Reading: The Sea by John Banville, The Quitter by Harvey Pekar, Snow by Orhan Pamuk.
Playing: Nothing, at the moment.
Listening to: Indie stuff, The Engineers mostly. Ted Leo. Casiotone.
Using Cell Phone For: Sudoku. Email. Web-surfing. My calendar.

Quote: (from page 108 in "The Sea") "Happiness was different in childhood. It was so much more then a matter simply of accumulation, of taking things - new experiences, new emotions - and applying them like so many polished tiles to what would someday be the marvelously finished pavilion of the self. And incredulity, that too was a large part of being happy, I mean that euphoric inability to fully believe one's simple luck."

I can't recall being a child. I can, but most of my childhood recollections - memories, to be so torpid - aren't exactly happy, or blissfully ignorant of their fortune. My descent from childhood, emotionally, was an un-numbing. A slow awakening to the awkwardness of self from the blissful anesthesia of a extroverted penchant for both curiosity and compassion. My childhood was observation, filling in all of the spaces in my subconscious and conscious mind (the white space that blinds you - a child so fresh from God - with it's pervasive sterility.)

I spent my early life assembling the experiential control of a stumbling, perpetual, experiment of maturing which would be lobbed a godless (well, it was painfully felt) amount of unchartable, unstable, unconscionable variables. I never adequately prepared for it, you see.

I never once caught in this giant, pieceless, hemless, smothering patchwork of acute observations a vision, a premonition, a sketch of myself. I am not mother or father before me. Not grandparent, teacher, mentor, friend, crossing guard, bosomous church lady, supposited male figures, artist, artiste, poet, Dr. Seuss character, or prophet of fire and light and the holy terror of the love of God. I was a composite of each of them - including the Harley gang bikers in the bank parking lot who I was convinced were going to kidnap my three year-old brother.

And so it goes. We are each that way - we are divinity and experience (as nouns and not adjectives - we are Divinity + Experience) both constantly grappling for dominance in the meager confines of a fleshy, imperfect, beautiful, expanselessly limited wuss of a soul. I envelope you, my truth-wielding, seraphic self-counterpart; my bumbling idiot.

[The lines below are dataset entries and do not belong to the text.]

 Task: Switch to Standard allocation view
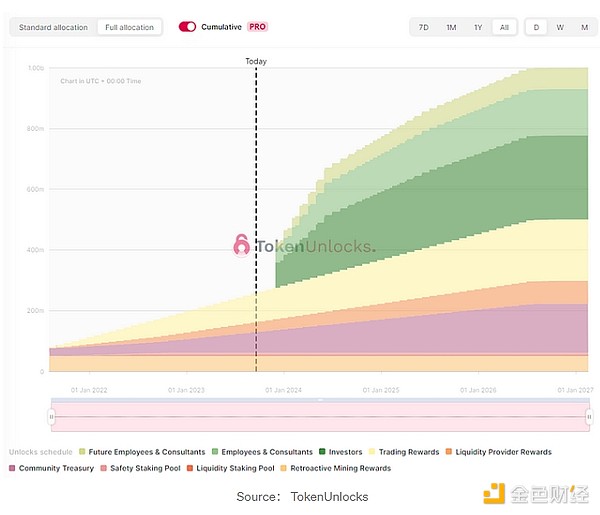[x=54, y=27]
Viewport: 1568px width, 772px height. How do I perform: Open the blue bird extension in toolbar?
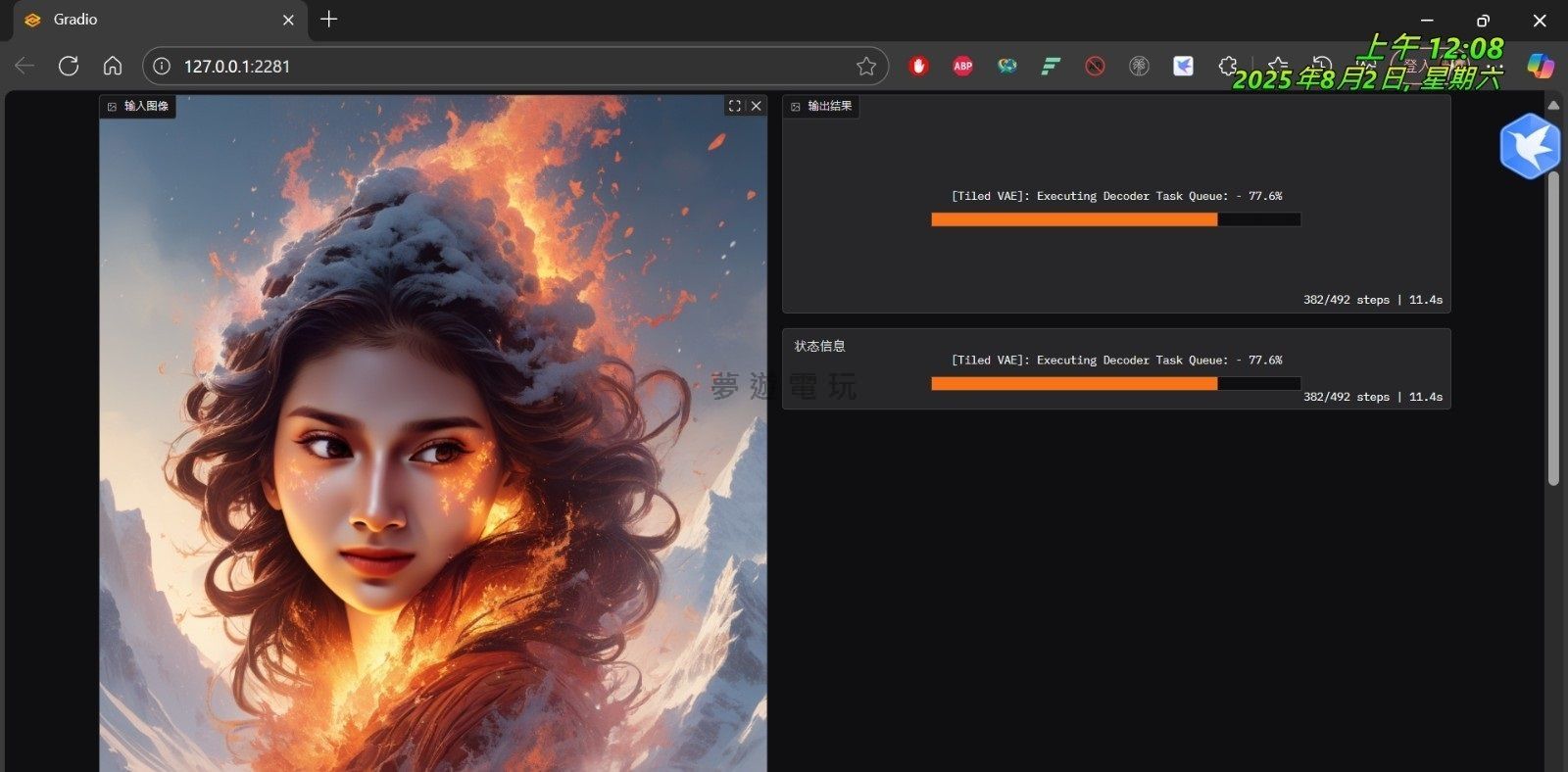tap(1183, 66)
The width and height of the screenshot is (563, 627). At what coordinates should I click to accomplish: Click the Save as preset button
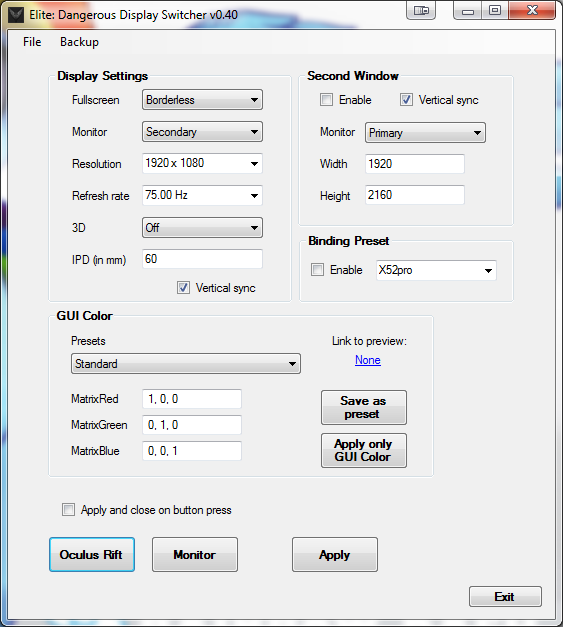[364, 407]
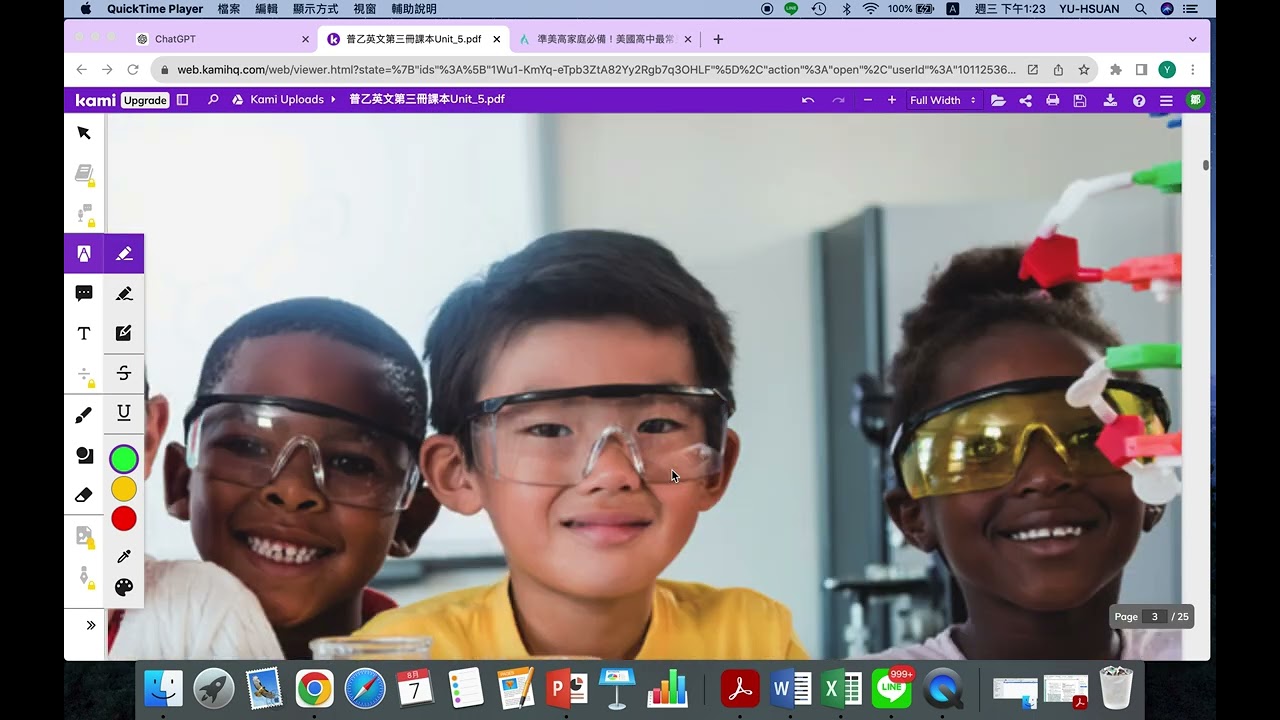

I am still doing these things.

I am still tripping back to the places where people love me. Quenchless. I am on hands and knees groping from the veritable desert of days and "mellow fruitlessness." I have loved you. All of you. I do. I love you because I cannot help myself. The wretched soul-fingers that reach for your reaching merely because I breathe. I see. Because I need something more red - more here - than here is.

I write, I confess, I mistake, I over-react because of all that encompasses me, of all my patchwork properties, the batting - those very fibers of my being - of any being - that make a quilt worth having - is composed of loves.

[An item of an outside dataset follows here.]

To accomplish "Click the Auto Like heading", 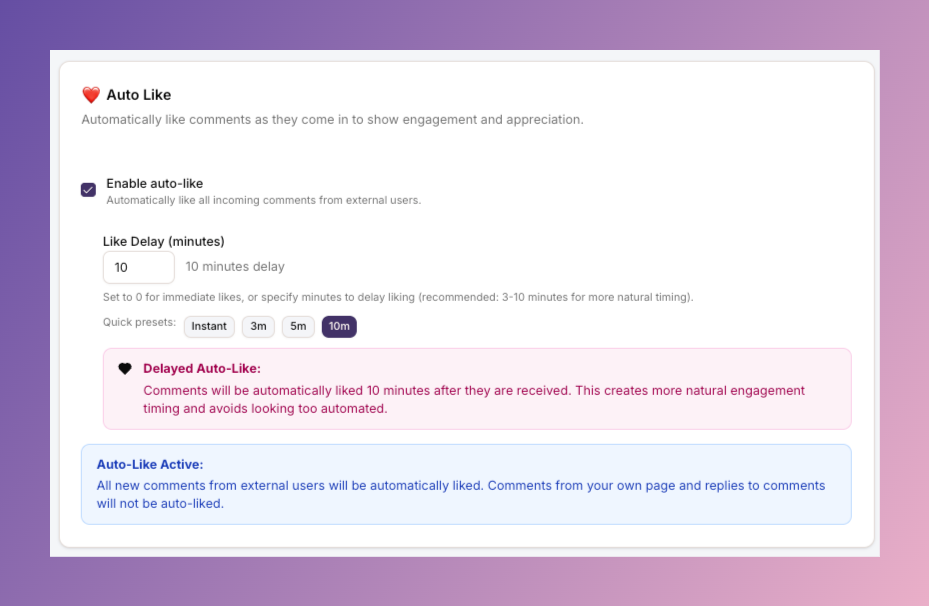I will tap(140, 94).
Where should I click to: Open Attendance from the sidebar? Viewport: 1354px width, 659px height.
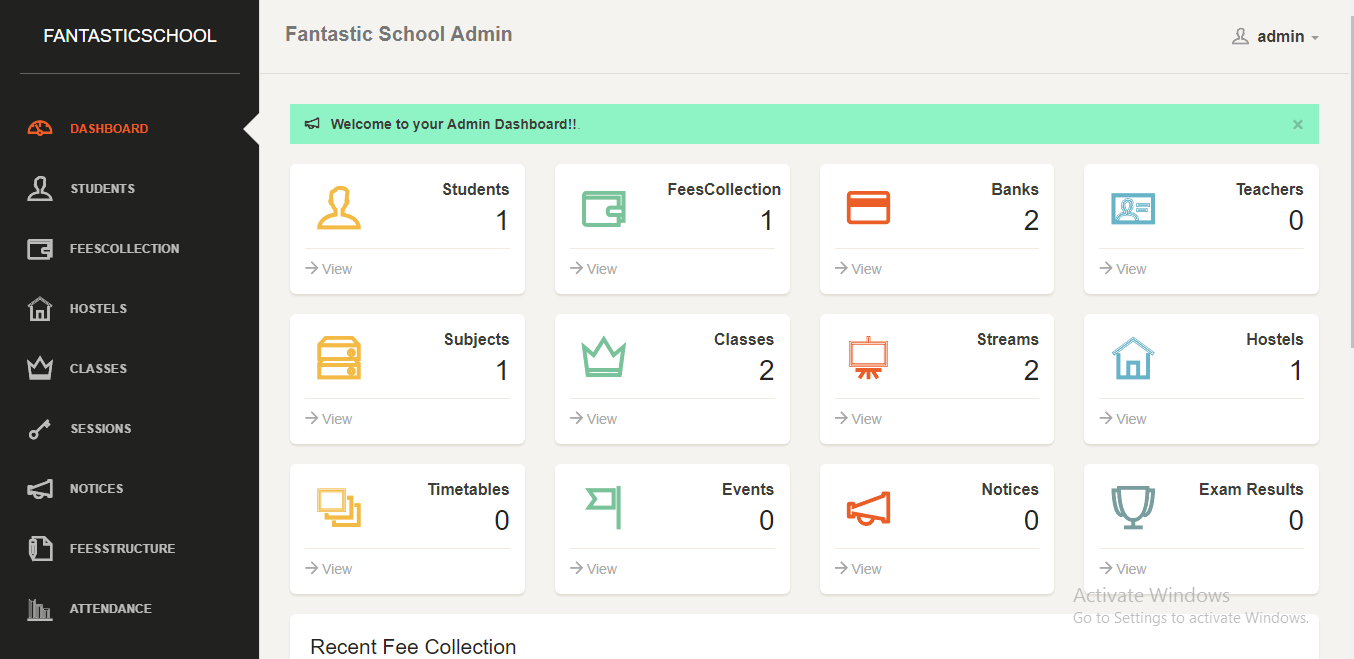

Like Brod from Everything is Illuminated, like Jesus, like Enos, like a mercenary, like a sinner, like the faces you half-see and forget, I love you. I love. It claws, it ekes itself out of me. With such force I can hardly believe it's not tangible. Can hardly believe these letters do not burrow themselves into your very corneas with the perviousness of which they're imbibed.

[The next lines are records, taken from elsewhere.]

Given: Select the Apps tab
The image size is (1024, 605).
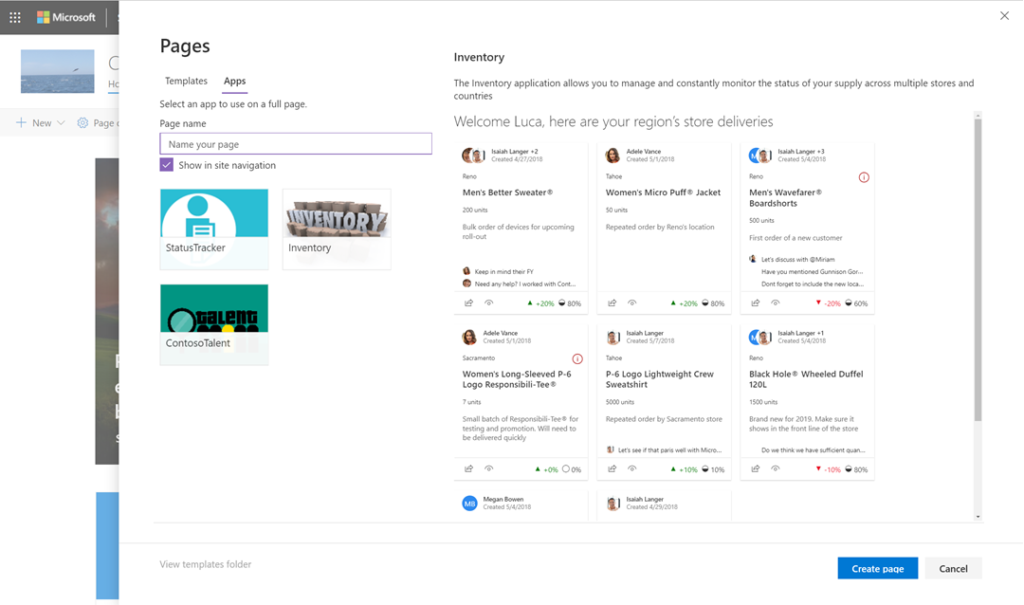Looking at the screenshot, I should tap(235, 81).
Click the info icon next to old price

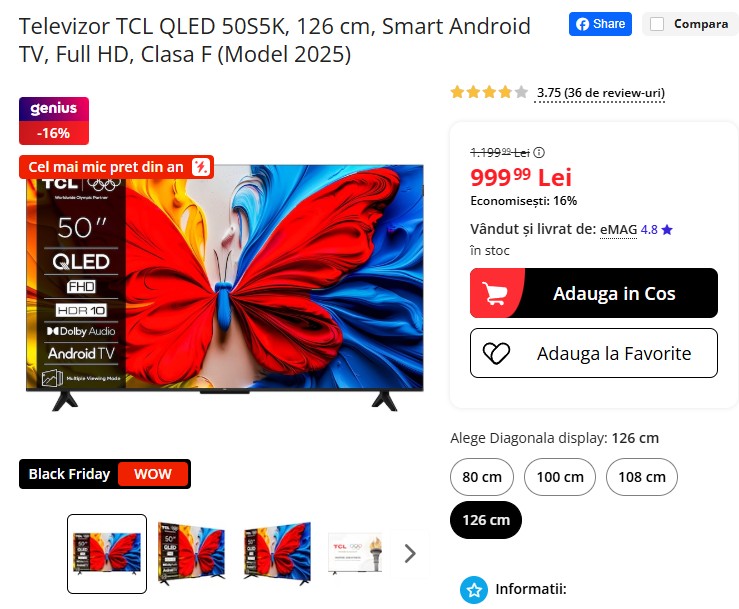tap(539, 152)
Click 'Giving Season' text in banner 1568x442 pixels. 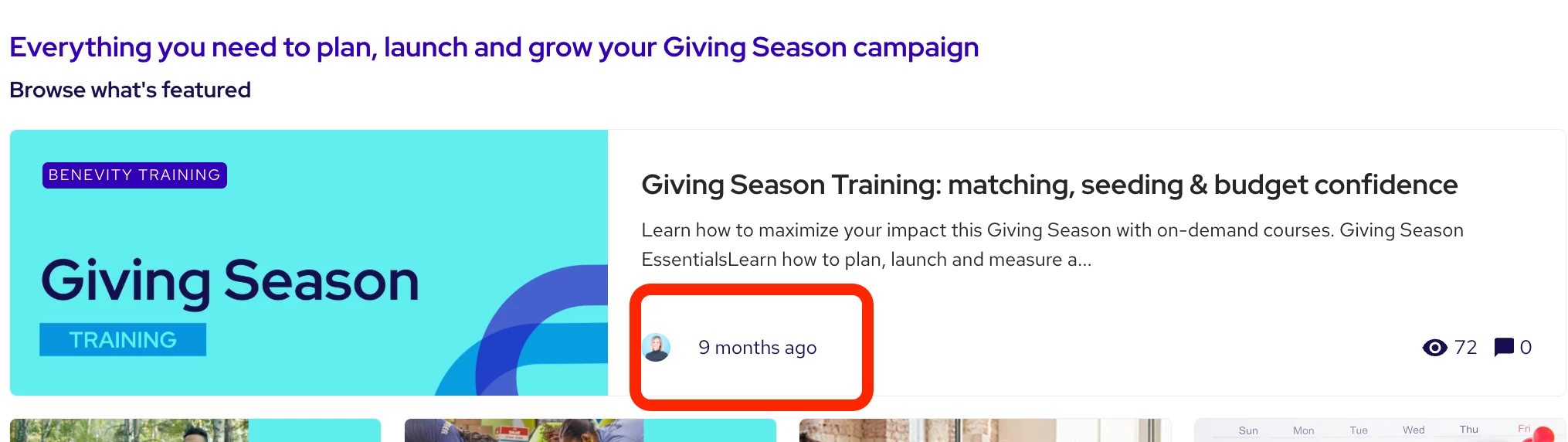[x=230, y=282]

I clamour for this place - this slew of lifewindows, of the real shadowyous, where each breath, space, symbol, absence, cloying presence of mine only begs you:

Love me. Because I am afraid that love doesn't exist - and I am willing to try nearly everything that does to find it.

Love me enough to take me seriously when I am not being serious - because even, perhaps especially - insincerity and humor have their truths, their sadnesses, their silent admissions. Who stops to count them? Who gives them priority?

I love you, so-imaginary-you're-real-maybe-even-more-real place. You People. Your nuances, your flavors, your magazines, your harrowing rapport, your steely-tottering precipice of tolerance for the shenanigan, the casual word.

Everyone builds life on a hope for tenderness. Who would shoulder the burdens of actual living if love - in its layers - wasn't worth waking up for?

If happiness in childhood consists of a heedless taking, of sorts, is it safe to conclude that at the bottom of this adulthood, this foot of clay crumbles flawlessly on the happiness, the satisfaction, of GIVING with a clear and observed understanding?

I was merely wondering, you see. I seem to have crossed a threshold. Putting away a portion of my childish things.

I find myself increduless (misspelling intentional). Schrapnelled on the panguishing moments I live. I love.